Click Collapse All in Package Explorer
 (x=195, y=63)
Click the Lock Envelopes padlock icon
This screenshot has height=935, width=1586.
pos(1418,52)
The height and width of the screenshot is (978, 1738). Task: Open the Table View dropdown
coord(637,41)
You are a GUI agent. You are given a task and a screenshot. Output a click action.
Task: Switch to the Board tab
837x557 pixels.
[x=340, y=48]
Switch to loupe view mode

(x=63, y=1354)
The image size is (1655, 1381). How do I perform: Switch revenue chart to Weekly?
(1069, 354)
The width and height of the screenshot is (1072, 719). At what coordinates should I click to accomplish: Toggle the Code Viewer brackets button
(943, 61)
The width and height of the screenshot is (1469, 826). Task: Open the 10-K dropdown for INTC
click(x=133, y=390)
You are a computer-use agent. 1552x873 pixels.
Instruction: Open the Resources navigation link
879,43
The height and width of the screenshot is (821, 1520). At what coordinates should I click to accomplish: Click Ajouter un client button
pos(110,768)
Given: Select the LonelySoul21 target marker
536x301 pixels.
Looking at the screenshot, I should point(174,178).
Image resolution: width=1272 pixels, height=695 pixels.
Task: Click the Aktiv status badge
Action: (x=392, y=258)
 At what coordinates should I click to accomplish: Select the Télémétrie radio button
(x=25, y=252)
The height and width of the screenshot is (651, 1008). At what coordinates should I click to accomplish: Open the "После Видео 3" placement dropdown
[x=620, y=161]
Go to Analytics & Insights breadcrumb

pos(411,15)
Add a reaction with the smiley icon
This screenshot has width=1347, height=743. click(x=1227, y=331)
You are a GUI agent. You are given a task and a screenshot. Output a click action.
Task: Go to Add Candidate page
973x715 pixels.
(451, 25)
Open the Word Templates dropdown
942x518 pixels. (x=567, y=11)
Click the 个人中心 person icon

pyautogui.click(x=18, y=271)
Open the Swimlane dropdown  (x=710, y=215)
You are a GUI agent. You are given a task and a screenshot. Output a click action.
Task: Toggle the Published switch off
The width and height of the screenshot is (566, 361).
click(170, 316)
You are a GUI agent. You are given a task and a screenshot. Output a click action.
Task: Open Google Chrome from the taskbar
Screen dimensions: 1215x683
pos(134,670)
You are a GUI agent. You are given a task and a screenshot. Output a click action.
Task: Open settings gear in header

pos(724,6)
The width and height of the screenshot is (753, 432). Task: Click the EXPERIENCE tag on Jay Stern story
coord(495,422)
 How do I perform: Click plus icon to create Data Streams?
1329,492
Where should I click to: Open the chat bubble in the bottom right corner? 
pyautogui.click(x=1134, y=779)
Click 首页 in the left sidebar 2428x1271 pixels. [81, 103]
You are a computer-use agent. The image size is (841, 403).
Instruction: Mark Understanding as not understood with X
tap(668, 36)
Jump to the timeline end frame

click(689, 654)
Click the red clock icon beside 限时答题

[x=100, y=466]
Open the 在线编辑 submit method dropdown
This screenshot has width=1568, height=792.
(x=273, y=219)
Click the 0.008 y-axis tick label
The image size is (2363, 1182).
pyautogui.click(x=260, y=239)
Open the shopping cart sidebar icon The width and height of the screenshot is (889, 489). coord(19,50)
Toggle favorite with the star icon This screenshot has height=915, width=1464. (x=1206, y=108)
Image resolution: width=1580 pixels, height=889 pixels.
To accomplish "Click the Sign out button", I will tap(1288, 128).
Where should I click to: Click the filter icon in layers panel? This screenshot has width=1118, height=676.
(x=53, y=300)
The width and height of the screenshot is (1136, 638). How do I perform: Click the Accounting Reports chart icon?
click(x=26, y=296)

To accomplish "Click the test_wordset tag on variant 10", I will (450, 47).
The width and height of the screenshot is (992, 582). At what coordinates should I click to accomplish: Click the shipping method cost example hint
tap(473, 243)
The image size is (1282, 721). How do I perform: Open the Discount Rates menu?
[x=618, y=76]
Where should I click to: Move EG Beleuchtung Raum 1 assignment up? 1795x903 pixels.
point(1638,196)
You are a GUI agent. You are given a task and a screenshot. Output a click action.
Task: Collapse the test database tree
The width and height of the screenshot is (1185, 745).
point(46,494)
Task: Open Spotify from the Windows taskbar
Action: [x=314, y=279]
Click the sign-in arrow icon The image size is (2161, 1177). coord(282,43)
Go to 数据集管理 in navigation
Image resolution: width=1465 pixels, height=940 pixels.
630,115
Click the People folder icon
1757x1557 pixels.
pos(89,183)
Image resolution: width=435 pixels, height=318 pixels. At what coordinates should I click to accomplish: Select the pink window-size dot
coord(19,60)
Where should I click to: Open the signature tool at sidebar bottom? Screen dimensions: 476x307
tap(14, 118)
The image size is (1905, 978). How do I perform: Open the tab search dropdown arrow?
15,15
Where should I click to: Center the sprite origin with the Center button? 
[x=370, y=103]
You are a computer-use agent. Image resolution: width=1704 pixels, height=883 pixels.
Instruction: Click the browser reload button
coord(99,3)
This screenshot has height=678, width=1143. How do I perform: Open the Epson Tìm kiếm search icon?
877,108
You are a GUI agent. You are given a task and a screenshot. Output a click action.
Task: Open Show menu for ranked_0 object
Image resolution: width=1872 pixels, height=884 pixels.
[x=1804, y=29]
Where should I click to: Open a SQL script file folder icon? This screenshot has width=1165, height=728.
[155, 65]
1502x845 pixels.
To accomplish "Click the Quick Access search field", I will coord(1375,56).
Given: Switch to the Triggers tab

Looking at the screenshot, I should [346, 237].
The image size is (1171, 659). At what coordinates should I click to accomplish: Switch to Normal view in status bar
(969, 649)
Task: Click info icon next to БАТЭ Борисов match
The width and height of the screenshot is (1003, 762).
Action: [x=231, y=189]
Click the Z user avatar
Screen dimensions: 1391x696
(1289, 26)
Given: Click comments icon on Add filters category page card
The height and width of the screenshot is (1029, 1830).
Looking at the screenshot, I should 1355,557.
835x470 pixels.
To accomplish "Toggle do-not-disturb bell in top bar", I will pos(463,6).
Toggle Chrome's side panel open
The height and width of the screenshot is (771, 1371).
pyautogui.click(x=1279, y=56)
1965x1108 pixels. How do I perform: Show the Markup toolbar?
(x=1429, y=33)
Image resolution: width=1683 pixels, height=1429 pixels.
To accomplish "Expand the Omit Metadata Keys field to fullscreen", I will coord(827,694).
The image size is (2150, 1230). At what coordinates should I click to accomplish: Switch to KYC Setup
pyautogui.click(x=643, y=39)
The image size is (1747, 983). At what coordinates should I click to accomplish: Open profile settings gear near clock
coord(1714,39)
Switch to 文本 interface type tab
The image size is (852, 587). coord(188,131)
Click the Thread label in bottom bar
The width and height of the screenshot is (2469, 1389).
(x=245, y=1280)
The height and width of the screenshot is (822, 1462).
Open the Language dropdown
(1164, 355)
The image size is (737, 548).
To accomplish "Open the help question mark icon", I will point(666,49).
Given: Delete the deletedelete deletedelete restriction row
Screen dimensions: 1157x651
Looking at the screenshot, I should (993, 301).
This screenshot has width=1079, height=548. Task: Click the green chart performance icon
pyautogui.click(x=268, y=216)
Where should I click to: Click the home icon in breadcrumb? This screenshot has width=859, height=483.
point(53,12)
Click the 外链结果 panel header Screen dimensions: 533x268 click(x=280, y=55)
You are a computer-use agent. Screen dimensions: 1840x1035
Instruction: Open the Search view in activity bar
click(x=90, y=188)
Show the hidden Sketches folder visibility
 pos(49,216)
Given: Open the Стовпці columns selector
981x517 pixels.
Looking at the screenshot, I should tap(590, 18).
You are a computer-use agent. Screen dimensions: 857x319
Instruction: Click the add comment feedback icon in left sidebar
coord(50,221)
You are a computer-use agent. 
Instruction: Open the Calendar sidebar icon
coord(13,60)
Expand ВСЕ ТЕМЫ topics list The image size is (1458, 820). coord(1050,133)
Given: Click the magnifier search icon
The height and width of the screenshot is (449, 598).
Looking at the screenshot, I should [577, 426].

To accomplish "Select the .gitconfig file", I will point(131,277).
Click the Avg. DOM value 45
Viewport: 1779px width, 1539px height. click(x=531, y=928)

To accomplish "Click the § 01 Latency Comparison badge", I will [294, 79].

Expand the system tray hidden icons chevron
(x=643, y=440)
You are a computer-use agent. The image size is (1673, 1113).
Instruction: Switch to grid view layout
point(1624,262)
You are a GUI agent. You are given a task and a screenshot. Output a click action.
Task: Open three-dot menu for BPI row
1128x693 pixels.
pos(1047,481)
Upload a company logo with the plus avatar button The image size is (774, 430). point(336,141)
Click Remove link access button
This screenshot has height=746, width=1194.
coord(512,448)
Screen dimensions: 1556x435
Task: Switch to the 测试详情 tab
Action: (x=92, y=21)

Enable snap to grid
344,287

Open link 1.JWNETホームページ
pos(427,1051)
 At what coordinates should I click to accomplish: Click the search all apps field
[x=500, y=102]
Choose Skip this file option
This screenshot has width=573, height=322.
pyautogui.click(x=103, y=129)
=======
Filter the lines above, keeping each one that contains the string "computer".

> ANSWER FOR THIS EXERCISE
You are a computer-use agent. 1552x873 pixels.
You are a computer-use agent. The image size is (841, 403).
You are a computer-use agent. Image resolution: width=1704 pixels, height=883 pixels.
You are a computer-use agent. Screen dimensions: 1840x1035
You are a computer-use agent. Screen dimensions: 857x319
You are a computer-use agent. 
You are a computer-use agent. The image size is (1673, 1113).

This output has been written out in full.